** SUPPLIED INFORMATION follows **

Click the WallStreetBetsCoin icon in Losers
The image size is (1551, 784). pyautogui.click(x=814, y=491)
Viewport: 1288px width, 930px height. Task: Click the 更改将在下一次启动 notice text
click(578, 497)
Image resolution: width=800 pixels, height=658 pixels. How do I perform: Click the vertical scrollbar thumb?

** End of SUPPLIED INFORMATION **

* [DIRECTIONS] Please print out every record exactly as it is written.

* [WORKED SOLUTION]
Click the WallStreetBetsCoin icon in Losers
The image size is (1551, 784). pyautogui.click(x=814, y=491)
Viewport: 1288px width, 930px height. Task: Click the 更改将在下一次启动 notice text
click(578, 497)
Image resolution: width=800 pixels, height=658 pixels. How do I perform: Click the vertical scrollbar thumb?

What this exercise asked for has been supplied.